What makes Gen Y different?Wikipedia’s Generation Y entry provides some needed detail on what exactly we’re dealing with here:
Generation Y, also known as the Millennial Generation, Generation Next or Net Generation, describes the demographic cohort following Generation X. Its members are often referred to as Millennials or Echo Boomers … commentators have used birth dates ranging somewhere from the mid-1970s to the early 2000s, but most agree on birth dates between 1982 and 1995. Members of this generation are called Echo Boomers, due to the significant increase in birth rates between 1982–1995, and because most of them are children of baby boomers. The term Generation Y first appeared in an August 1993 Ad Age editorial to describe teenagers of the day
Okay, so they’re
baby boomer spawn. Big deal? Well, not necessarily. Without exception, Gen Y’ers (let’s use the term
Millennials from here on to simplify the writing) have grown up entirely in the
information age. They don’t know a world without computers, cell phones, and MTV.
Steve Jobs and Bill Gates were already fighting by the time they were born, and the term
minicomputer never even entered their lexicon. But what makes the Millennials most relevant for the enterprise is that their experience of IT is primarily with
the vast rate of change happening on the consumer side, rather than in the enterprise.

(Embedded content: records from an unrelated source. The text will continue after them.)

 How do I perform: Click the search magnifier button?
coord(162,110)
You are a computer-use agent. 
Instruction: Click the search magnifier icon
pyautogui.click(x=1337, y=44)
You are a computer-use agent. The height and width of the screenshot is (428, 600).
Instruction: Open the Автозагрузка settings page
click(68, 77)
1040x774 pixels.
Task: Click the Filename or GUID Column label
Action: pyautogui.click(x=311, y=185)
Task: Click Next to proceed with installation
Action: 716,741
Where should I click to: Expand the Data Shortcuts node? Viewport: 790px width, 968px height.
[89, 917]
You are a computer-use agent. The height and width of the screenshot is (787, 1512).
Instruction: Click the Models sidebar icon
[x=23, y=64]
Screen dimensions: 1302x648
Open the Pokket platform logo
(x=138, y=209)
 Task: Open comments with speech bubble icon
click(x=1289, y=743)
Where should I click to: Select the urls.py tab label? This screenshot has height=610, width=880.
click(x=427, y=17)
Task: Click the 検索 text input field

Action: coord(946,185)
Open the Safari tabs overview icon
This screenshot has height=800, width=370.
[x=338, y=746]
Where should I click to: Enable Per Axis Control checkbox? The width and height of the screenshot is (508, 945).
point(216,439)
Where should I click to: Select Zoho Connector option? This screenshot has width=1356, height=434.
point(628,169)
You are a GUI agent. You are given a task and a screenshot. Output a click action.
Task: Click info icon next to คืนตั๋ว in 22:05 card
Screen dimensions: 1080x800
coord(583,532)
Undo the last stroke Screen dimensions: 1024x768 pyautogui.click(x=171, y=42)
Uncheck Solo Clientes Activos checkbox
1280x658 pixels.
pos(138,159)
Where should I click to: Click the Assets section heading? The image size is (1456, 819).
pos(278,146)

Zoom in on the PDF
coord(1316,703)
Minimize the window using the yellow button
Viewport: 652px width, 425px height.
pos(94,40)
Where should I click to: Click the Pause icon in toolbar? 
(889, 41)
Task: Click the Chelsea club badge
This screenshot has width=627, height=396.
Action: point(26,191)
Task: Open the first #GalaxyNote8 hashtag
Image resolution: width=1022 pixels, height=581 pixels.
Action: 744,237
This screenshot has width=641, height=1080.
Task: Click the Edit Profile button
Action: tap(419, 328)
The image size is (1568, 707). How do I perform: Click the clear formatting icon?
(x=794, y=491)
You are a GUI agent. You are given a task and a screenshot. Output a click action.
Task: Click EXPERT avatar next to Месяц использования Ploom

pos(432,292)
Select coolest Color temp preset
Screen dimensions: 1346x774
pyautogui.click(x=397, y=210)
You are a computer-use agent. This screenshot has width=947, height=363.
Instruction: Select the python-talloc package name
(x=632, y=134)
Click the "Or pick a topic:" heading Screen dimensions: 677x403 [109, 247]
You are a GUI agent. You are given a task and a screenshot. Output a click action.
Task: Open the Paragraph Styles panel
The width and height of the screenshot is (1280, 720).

It’s not just an inherent technical fluency that separates Millennials from their peers. Milennials emerged in a world where instant communication in the form of email,
texting,
instant messaging,
social networks, online gaming, virtual worlds like
World of Warcraft and
Second Life, and online sharing platforms such as YouTube were the norm. Because much of their lives were conducted in the public sphere, the notion of personal privacy has eroded. Will Millennials have the same respect for corporate information as that of their less publicly verbose colleagues?
The far biggest impact on the emergence of Millennials in the workforce is that their expectations of what enterprise IT can do for them and the company is very different than their older peers.
Likewise, Millennials leverage the power of these mass communication and sharing platforms to revolutionize the way marketing and information sharing is done.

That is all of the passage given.